Word for word, restate all of the data shown below.

(Beginning of MATERIAL FOR THIS TASK)

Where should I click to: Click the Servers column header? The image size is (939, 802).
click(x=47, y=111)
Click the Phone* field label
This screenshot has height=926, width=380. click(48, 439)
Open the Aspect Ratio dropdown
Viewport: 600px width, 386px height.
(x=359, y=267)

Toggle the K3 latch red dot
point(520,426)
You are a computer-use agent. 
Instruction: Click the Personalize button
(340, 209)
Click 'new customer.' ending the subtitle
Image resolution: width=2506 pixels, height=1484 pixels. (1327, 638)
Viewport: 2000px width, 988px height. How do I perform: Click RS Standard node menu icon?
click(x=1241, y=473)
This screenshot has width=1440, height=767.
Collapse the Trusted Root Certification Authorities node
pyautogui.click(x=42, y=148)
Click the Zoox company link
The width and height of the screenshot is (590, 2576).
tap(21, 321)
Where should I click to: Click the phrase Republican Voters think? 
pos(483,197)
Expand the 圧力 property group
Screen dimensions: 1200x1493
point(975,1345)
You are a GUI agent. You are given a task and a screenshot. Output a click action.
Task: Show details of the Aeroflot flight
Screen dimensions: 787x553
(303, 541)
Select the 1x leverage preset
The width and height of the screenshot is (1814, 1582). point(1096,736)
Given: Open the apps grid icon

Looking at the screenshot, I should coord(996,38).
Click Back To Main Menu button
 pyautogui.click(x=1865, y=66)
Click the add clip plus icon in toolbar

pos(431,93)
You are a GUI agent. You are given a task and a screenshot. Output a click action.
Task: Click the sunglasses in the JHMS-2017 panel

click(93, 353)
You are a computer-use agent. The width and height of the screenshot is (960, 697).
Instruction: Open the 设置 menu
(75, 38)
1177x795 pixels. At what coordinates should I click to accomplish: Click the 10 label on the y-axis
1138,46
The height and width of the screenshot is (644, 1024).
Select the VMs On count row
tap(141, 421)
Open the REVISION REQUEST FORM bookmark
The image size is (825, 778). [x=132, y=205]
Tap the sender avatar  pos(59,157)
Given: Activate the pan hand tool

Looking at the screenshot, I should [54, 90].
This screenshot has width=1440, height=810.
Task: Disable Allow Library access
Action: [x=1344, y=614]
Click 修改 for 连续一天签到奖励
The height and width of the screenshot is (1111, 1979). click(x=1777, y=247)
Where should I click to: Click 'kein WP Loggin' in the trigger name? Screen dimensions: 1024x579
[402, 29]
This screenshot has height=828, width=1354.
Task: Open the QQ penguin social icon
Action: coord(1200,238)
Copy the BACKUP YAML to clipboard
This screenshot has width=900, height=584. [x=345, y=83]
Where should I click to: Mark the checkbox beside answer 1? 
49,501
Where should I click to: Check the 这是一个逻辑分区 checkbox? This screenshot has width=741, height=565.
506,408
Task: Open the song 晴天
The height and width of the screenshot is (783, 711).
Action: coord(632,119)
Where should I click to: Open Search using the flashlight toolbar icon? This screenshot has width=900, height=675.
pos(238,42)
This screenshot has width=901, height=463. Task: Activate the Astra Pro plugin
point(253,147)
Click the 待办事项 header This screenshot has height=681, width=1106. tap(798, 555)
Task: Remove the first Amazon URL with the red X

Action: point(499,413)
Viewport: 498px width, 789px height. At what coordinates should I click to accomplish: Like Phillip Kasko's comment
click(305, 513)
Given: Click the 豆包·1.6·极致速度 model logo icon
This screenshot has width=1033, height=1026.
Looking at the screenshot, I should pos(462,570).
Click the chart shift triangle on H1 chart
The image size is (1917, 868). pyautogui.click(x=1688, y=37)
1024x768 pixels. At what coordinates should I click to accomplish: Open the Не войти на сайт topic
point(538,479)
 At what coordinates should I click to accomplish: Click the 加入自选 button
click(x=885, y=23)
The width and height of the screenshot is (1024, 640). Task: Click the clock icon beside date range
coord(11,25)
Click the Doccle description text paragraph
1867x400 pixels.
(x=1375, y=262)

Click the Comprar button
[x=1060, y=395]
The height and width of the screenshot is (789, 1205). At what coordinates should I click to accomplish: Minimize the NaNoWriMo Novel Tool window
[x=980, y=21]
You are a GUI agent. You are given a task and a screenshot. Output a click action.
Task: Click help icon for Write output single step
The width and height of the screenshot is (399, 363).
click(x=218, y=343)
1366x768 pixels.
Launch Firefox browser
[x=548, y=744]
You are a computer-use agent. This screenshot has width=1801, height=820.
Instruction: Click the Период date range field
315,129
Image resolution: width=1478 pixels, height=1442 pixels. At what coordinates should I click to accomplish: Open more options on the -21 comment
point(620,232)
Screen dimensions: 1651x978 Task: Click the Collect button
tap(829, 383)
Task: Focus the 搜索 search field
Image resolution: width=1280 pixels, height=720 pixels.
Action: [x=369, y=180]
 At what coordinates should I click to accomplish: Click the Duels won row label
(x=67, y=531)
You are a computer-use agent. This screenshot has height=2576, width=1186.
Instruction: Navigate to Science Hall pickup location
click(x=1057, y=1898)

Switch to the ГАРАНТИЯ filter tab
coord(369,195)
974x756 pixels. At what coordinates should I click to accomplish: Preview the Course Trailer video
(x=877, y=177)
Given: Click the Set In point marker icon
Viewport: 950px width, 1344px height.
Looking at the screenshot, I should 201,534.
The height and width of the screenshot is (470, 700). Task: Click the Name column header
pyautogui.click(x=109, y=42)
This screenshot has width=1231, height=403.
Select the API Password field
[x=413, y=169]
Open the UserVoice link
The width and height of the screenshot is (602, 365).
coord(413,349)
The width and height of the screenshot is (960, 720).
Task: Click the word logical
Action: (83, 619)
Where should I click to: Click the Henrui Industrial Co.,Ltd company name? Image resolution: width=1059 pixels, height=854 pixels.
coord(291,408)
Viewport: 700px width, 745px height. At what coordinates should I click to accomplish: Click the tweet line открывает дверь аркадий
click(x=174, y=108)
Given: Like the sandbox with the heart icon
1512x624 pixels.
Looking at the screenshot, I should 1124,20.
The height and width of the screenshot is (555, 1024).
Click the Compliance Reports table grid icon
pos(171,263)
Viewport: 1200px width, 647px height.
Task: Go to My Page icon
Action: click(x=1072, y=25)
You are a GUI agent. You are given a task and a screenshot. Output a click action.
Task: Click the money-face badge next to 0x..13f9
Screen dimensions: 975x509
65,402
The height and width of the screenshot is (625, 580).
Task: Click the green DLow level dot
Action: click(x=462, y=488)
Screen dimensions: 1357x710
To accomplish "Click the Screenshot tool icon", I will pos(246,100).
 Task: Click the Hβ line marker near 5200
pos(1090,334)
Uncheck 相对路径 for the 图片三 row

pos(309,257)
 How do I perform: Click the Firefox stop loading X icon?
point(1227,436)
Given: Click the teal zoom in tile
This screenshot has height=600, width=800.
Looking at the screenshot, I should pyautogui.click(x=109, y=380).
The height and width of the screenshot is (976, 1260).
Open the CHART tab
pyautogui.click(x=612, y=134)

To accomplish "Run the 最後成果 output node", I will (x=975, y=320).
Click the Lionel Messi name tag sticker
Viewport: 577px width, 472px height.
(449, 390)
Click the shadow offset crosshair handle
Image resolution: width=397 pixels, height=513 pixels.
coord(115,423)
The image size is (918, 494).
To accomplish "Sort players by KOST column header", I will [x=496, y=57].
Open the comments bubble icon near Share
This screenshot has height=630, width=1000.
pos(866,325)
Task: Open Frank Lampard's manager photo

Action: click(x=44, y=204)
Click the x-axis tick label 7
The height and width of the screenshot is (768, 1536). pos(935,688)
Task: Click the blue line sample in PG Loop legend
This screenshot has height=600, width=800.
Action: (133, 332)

(End of MATERIAL FOR THIS TASK)

WRITTEN RESPONSE:
Where should I click to: Click the Servers column header? The image size is (939, 802).
click(x=47, y=111)
Click the Phone* field label
This screenshot has height=926, width=380. click(48, 439)
Open the Aspect Ratio dropdown
Viewport: 600px width, 386px height.
(x=359, y=267)

Toggle the K3 latch red dot
point(520,426)
You are a computer-use agent. 
Instruction: Click the Personalize button
(340, 209)
Click 'new customer.' ending the subtitle
Image resolution: width=2506 pixels, height=1484 pixels. (1327, 638)
Viewport: 2000px width, 988px height. How do I perform: Click RS Standard node menu icon?
click(x=1241, y=473)
This screenshot has width=1440, height=767.
Collapse the Trusted Root Certification Authorities node
pyautogui.click(x=42, y=148)
Click the Zoox company link
The width and height of the screenshot is (590, 2576).
tap(21, 321)
Where should I click to: Click the phrase Republican Voters think? 
pos(483,197)
Expand the 圧力 property group
Screen dimensions: 1200x1493
point(975,1345)
You are a GUI agent. You are given a task and a screenshot. Output a click action.
Task: Show details of the Aeroflot flight
Screen dimensions: 787x553
(303, 541)
Select the 1x leverage preset
The width and height of the screenshot is (1814, 1582). point(1096,736)
Given: Open the apps grid icon

Looking at the screenshot, I should coord(996,38).
Click Back To Main Menu button
 pyautogui.click(x=1865, y=66)
Click the add clip plus icon in toolbar

pos(431,93)
You are a GUI agent. You are given a task and a screenshot. Output a click action.
Task: Click the sunglasses in the JHMS-2017 panel

click(93, 353)
You are a computer-use agent. The width and height of the screenshot is (960, 697).
Instruction: Open the 设置 menu
(75, 38)
1177x795 pixels. At what coordinates should I click to accomplish: Click the 10 label on the y-axis
1138,46
The height and width of the screenshot is (644, 1024).
Select the VMs On count row
tap(141, 421)
Open the REVISION REQUEST FORM bookmark
The image size is (825, 778). [x=132, y=205]
Tap the sender avatar  pos(59,157)
Given: Activate the pan hand tool

Looking at the screenshot, I should [54, 90].
This screenshot has width=1440, height=810.
Task: Disable Allow Library access
Action: [x=1344, y=614]
Click 修改 for 连续一天签到奖励
The height and width of the screenshot is (1111, 1979). click(x=1777, y=247)
Where should I click to: Click 'kein WP Loggin' in the trigger name? Screen dimensions: 1024x579
[402, 29]
This screenshot has height=828, width=1354.
Task: Open the QQ penguin social icon
Action: coord(1200,238)
Copy the BACKUP YAML to clipboard
This screenshot has width=900, height=584. [x=345, y=83]
Where should I click to: Mark the checkbox beside answer 1? 
49,501
Where should I click to: Check the 这是一个逻辑分区 checkbox? This screenshot has width=741, height=565.
506,408
Task: Open the song 晴天
The height and width of the screenshot is (783, 711).
Action: coord(632,119)
Where should I click to: Open Search using the flashlight toolbar icon? This screenshot has width=900, height=675.
pos(238,42)
This screenshot has width=901, height=463. Task: Activate the Astra Pro plugin
point(253,147)
Click the 待办事项 header This screenshot has height=681, width=1106. tap(798, 555)
Task: Remove the first Amazon URL with the red X

Action: point(499,413)
Viewport: 498px width, 789px height. At what coordinates should I click to accomplish: Like Phillip Kasko's comment
click(305, 513)
Given: Click the 豆包·1.6·极致速度 model logo icon
This screenshot has width=1033, height=1026.
Looking at the screenshot, I should pos(462,570).
Click the chart shift triangle on H1 chart
The image size is (1917, 868). pyautogui.click(x=1688, y=37)
1024x768 pixels. At what coordinates should I click to accomplish: Open the Не войти на сайт topic
point(538,479)
 At what coordinates should I click to accomplish: Click the 加入自选 button
click(x=885, y=23)
The width and height of the screenshot is (1024, 640). Task: Click the clock icon beside date range
coord(11,25)
Click the Doccle description text paragraph
1867x400 pixels.
(x=1375, y=262)

Click the Comprar button
[x=1060, y=395]
The height and width of the screenshot is (789, 1205). At what coordinates should I click to accomplish: Minimize the NaNoWriMo Novel Tool window
[x=980, y=21]
You are a GUI agent. You are given a task and a screenshot. Output a click action.
Task: Click help icon for Write output single step
The width and height of the screenshot is (399, 363).
click(x=218, y=343)
1366x768 pixels.
Launch Firefox browser
[x=548, y=744]
You are a computer-use agent. This screenshot has width=1801, height=820.
Instruction: Click the Период date range field
315,129
Image resolution: width=1478 pixels, height=1442 pixels. At what coordinates should I click to accomplish: Open more options on the -21 comment
point(620,232)
Screen dimensions: 1651x978 Task: Click the Collect button
tap(829, 383)
Task: Focus the 搜索 search field
Image resolution: width=1280 pixels, height=720 pixels.
Action: [x=369, y=180]
 At what coordinates should I click to accomplish: Click the Duels won row label
(x=67, y=531)
You are a computer-use agent. This screenshot has height=2576, width=1186.
Instruction: Navigate to Science Hall pickup location
click(x=1057, y=1898)

Switch to the ГАРАНТИЯ filter tab
coord(369,195)
974x756 pixels. At what coordinates should I click to accomplish: Preview the Course Trailer video
(x=877, y=177)
Given: Click the Set In point marker icon
Viewport: 950px width, 1344px height.
Looking at the screenshot, I should 201,534.
The height and width of the screenshot is (470, 700). Task: Click the Name column header
pyautogui.click(x=109, y=42)
This screenshot has width=1231, height=403.
Select the API Password field
[x=413, y=169]
Open the UserVoice link
The width and height of the screenshot is (602, 365).
coord(413,349)
The width and height of the screenshot is (960, 720).
Task: Click the word logical
Action: (83, 619)
Where should I click to: Click the Henrui Industrial Co.,Ltd company name? Image resolution: width=1059 pixels, height=854 pixels.
coord(291,408)
Viewport: 700px width, 745px height. At what coordinates should I click to accomplish: Click the tweet line открывает дверь аркадий
click(x=174, y=108)
Given: Like the sandbox with the heart icon
1512x624 pixels.
Looking at the screenshot, I should 1124,20.
The height and width of the screenshot is (555, 1024).
Click the Compliance Reports table grid icon
pos(171,263)
Viewport: 1200px width, 647px height.
Task: Go to My Page icon
Action: click(x=1072, y=25)
You are a GUI agent. You are given a task and a screenshot. Output a click action.
Task: Click the money-face badge next to 0x..13f9
Screen dimensions: 975x509
65,402
The height and width of the screenshot is (625, 580).
Task: Click the green DLow level dot
Action: click(x=462, y=488)
Screen dimensions: 1357x710
To accomplish "Click the Screenshot tool icon", I will pos(246,100).
 Task: Click the Hβ line marker near 5200
pos(1090,334)
Uncheck 相对路径 for the 图片三 row

pos(309,257)
 How do I perform: Click the Firefox stop loading X icon?
point(1227,436)
Given: Click the teal zoom in tile
This screenshot has height=600, width=800.
Looking at the screenshot, I should pyautogui.click(x=109, y=380).
The height and width of the screenshot is (976, 1260).
Open the CHART tab
pyautogui.click(x=612, y=134)

To accomplish "Run the 最後成果 output node", I will (x=975, y=320).
Click the Lionel Messi name tag sticker
Viewport: 577px width, 472px height.
(449, 390)
Click the shadow offset crosshair handle
Image resolution: width=397 pixels, height=513 pixels.
coord(115,423)
The image size is (918, 494).
To accomplish "Sort players by KOST column header", I will [x=496, y=57].
Open the comments bubble icon near Share
This screenshot has height=630, width=1000.
pos(866,325)
Task: Open Frank Lampard's manager photo

Action: click(x=44, y=204)
Click the x-axis tick label 7
The height and width of the screenshot is (768, 1536). pos(935,688)
Task: Click the blue line sample in PG Loop legend
This screenshot has height=600, width=800.
Action: (133, 332)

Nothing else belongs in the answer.